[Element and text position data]
____

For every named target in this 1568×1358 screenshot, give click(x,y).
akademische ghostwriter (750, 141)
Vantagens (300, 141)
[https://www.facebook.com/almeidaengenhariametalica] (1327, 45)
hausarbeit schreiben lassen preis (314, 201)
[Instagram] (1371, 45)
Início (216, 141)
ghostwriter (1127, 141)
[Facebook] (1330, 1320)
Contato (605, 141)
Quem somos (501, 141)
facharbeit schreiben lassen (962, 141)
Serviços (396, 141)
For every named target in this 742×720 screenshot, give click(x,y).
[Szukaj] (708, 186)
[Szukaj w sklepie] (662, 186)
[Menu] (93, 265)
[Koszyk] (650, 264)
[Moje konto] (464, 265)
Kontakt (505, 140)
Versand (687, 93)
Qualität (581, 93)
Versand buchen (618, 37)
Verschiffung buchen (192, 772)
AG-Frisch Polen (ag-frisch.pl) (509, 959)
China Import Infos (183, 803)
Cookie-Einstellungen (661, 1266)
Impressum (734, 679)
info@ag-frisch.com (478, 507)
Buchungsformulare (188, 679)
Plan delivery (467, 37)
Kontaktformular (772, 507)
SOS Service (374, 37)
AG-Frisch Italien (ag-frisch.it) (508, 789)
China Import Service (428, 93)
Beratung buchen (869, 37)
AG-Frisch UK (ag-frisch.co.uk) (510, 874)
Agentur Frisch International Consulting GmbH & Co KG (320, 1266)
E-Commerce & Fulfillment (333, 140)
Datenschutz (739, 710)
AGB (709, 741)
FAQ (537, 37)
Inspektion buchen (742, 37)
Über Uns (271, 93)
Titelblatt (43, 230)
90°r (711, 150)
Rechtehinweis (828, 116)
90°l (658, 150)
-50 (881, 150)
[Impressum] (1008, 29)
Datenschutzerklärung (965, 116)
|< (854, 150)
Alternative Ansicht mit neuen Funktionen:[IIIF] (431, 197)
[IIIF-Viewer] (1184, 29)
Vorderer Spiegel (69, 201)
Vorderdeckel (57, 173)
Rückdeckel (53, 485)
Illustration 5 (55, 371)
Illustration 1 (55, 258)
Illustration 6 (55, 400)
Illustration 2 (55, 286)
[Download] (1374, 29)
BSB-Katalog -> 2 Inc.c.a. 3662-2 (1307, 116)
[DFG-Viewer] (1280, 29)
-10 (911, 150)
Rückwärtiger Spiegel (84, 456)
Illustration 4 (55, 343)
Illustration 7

____

AIM OF THE TASK: Change every "Illustration" in the material to "Abbildung" and reproduce it with nothing else altered.

OUTPUT BELOW:
For every named target in this 1568×1358 screenshot, give click(x,y).
akademische ghostwriter (750, 141)
Vantagens (300, 141)
[https://www.facebook.com/almeidaengenhariametalica] (1327, 45)
hausarbeit schreiben lassen preis (314, 201)
[Instagram] (1371, 45)
Início (216, 141)
ghostwriter (1127, 141)
[Facebook] (1330, 1320)
Contato (605, 141)
Quem somos (501, 141)
facharbeit schreiben lassen (962, 141)
Serviços (396, 141)
For every named target in this 742×720 screenshot, give click(x,y).
[Szukaj] (708, 186)
[Szukaj w sklepie] (662, 186)
[Menu] (93, 265)
[Koszyk] (650, 264)
[Moje konto] (464, 265)
Kontakt (505, 140)
Versand (687, 93)
Qualität (581, 93)
Versand buchen (618, 37)
Verschiffung buchen (192, 772)
AG-Frisch Polen (ag-frisch.pl) (509, 959)
China Import Infos (183, 803)
Cookie-Einstellungen (661, 1266)
Impressum (734, 679)
info@ag-frisch.com (478, 507)
Buchungsformulare (188, 679)
Plan delivery (467, 37)
Kontaktformular (772, 507)
SOS Service (374, 37)
AG-Frisch Italien (ag-frisch.it) (508, 789)
China Import Service (428, 93)
Beratung buchen (869, 37)
AG-Frisch UK (ag-frisch.co.uk) (510, 874)
Agentur Frisch International Consulting GmbH & Co KG (320, 1266)
E-Commerce & Fulfillment (333, 140)
Datenschutz (739, 710)
AGB (709, 741)
FAQ (537, 37)
Inspektion buchen (742, 37)
Über Uns (271, 93)
Titelblatt (43, 230)
90°r (711, 150)
Rechtehinweis (828, 116)
90°l (658, 150)
-50 (881, 150)
[Impressum] (1008, 29)
Datenschutzerklärung (965, 116)
|< (854, 150)
Alternative Ansicht mit neuen Funktionen:[IIIF] (431, 197)
[IIIF-Viewer] (1184, 29)
Vorderer Spiegel (69, 201)
Vorderdeckel (57, 173)
Rückdeckel (53, 485)
Abbildung 5 (55, 371)
Abbildung 1 (55, 258)
Abbildung 6 (55, 400)
Abbildung 2 (55, 286)
[Download] (1374, 29)
BSB-Katalog -> 2 Inc.c.a. 3662-2 (1307, 116)
[DFG-Viewer] (1280, 29)
-10 (911, 150)
Rückwärtiger Spiegel (84, 456)
Abbildung 4 (55, 343)
Abbildung 7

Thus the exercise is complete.